>> start DOCUMENT PASSAGE
Speaking Activities & AI Tips

The First Month Back: Easy Ways to Get Students Speaking

Valentina Garcia
Jan 7, 2026
5 min read

The First Month Back: Easy Ways to Get Students Speaking

The first month back after break is always quiet.

Students hesitate. Even the ones who were comfortable speaking before suddenly need time to warm up again. Confidence feels rusty, and that's completely normal.

January speaking activities need to feel different. This isn't the time for high-stakes performance or heavy correction. Right now, you're rebuilding comfort and trust.

Here are activities that work in those first weeks back because they're low-pressure and just creative enough to get students actually talking.

1. Start With Short Check-Ins

Shorter responses feel safer in January. But short doesn't have to mean boring.

Instead of asking what they did over break, try:

  • "Tell me about a small moment from break you'd like to repeat."
  • "What's something that made your break feel better than usual?"
  • "What's one habit you accidentally picked up?"

These work because students don't have to construct a whole story. They can answer honestly, briefly, in their own words.

Important: Don't grade these. January is about listening first.

2. Use Familiar Topics, But Frame Them Differently

Students speak more when they're not inventing content from scratch. Familiar topics make it easier, especially early in the semester.

Try these:

  • "Describe a place you know so well you could walk there with your eyes closed."
  • "Talk about a place you visit often. Why does it feel familiar?"
>> end DOCUMENT PASSAGE
WHAT TO PRODUCE ::
In the article on January speaking activities above, what are the words from "January speaking activities" up to and including "to mean boring."? Echo them back word for word.
>> start DATASET
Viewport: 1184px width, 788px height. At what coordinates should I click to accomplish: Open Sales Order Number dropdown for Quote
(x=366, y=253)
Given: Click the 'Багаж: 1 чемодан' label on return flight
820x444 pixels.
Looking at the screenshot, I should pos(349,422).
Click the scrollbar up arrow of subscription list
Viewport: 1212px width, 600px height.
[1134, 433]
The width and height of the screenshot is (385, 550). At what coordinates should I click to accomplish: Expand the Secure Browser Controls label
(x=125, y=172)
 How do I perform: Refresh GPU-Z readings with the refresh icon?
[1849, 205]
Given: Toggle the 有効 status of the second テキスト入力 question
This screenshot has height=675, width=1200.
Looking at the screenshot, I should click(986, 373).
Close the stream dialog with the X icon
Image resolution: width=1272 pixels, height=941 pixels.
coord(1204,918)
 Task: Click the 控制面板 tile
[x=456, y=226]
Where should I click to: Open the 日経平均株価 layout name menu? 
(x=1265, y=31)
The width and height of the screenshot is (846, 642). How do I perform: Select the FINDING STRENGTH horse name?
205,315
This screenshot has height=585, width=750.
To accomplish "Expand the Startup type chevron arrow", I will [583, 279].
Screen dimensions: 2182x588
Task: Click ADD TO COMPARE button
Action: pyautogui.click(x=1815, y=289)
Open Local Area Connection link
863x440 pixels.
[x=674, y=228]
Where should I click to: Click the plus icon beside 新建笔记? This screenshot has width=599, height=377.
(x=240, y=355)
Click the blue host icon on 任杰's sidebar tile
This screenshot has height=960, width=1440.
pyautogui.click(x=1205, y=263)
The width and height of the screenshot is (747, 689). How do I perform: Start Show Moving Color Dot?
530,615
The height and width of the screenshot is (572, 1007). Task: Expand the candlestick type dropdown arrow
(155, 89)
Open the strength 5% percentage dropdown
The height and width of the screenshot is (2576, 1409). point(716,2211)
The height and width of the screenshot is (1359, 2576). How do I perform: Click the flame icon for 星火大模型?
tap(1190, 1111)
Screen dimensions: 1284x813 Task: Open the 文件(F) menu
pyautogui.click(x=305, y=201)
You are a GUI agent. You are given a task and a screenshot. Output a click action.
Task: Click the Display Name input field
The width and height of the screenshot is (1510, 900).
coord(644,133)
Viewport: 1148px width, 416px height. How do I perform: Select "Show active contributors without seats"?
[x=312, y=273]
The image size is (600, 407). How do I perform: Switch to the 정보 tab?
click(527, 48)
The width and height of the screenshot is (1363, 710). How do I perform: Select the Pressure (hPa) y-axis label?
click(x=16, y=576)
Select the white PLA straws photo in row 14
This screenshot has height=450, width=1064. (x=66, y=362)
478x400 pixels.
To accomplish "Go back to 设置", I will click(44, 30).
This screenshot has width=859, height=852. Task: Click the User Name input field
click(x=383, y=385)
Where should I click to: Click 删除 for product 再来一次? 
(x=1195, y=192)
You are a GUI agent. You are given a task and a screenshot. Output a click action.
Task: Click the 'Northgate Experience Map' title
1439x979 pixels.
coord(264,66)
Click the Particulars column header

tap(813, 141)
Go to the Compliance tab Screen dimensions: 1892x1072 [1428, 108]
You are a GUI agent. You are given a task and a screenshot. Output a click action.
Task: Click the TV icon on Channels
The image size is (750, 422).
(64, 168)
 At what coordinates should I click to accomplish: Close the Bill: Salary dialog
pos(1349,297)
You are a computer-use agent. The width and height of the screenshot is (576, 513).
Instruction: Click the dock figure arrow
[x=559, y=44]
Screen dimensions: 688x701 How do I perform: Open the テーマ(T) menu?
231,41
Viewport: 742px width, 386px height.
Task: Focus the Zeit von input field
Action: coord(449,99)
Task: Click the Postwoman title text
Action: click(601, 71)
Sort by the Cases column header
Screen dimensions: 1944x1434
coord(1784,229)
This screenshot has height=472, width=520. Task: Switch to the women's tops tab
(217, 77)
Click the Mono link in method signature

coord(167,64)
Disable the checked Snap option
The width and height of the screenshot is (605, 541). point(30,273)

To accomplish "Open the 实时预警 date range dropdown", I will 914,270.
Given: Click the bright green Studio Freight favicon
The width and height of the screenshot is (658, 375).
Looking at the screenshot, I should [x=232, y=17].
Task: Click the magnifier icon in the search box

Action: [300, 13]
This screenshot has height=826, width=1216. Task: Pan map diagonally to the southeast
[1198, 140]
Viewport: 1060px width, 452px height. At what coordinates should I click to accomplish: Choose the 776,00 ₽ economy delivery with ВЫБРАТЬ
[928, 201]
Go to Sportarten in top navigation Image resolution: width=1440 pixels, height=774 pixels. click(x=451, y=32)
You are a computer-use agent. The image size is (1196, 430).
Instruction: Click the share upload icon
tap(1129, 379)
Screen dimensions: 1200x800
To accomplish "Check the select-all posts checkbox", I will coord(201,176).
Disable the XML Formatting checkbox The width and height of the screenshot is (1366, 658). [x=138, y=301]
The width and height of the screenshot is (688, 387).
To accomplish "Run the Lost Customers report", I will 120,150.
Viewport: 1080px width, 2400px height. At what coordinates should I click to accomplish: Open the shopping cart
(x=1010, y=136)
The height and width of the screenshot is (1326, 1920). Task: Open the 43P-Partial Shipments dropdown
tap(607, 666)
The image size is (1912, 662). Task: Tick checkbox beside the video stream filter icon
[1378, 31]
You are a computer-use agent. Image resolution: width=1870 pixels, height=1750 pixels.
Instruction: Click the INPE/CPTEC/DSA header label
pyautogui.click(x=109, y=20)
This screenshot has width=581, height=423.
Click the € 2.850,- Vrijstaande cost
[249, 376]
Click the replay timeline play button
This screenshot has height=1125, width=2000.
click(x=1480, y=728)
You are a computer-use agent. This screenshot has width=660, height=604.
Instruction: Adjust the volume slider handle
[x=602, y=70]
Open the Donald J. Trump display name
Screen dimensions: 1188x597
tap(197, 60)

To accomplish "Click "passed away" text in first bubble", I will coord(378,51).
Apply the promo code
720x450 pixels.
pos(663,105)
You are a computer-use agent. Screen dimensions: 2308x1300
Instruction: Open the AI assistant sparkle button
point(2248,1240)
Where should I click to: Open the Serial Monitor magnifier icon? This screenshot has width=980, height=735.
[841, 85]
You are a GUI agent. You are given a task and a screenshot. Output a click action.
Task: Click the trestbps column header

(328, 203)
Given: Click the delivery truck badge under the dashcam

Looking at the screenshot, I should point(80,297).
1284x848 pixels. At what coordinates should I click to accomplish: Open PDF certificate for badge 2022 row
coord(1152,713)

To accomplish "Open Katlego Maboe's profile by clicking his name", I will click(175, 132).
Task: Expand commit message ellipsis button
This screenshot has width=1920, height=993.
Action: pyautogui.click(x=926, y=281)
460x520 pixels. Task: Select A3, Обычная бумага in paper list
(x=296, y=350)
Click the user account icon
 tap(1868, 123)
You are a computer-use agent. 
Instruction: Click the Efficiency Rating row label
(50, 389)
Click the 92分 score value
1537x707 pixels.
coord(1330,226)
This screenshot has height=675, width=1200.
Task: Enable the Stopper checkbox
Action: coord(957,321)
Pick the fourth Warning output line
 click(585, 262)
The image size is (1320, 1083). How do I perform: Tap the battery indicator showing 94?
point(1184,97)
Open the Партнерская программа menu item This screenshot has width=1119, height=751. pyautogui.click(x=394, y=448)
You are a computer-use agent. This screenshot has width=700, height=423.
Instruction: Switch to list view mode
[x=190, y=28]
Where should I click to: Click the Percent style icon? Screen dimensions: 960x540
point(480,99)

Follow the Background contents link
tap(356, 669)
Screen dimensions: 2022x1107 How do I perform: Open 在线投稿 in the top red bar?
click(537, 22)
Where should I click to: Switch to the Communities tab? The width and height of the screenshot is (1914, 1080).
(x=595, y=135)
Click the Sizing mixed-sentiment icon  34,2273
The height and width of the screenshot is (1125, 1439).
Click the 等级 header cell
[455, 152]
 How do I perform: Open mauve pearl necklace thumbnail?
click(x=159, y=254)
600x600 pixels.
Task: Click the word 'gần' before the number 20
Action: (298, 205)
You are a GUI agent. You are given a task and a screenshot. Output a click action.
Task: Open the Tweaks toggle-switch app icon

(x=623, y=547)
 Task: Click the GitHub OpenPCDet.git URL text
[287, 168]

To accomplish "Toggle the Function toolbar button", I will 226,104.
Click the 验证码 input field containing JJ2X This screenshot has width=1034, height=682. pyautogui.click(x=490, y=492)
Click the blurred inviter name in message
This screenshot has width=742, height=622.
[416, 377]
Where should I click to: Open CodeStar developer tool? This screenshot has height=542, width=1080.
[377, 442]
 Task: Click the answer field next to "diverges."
>> end DATASET
OUTPUT BELOW ::
January speaking activities need to feel different. This isn't the time for high-stakes performance or heavy correction. Right now, you're rebuilding comfort and trust.

Here are activities that work in those first weeks back because they're low-pressure and just creative enough to get students actually talking.

1. Start With Short Check-Ins

Shorter responses feel safer in January. But short doesn't have to mean boring.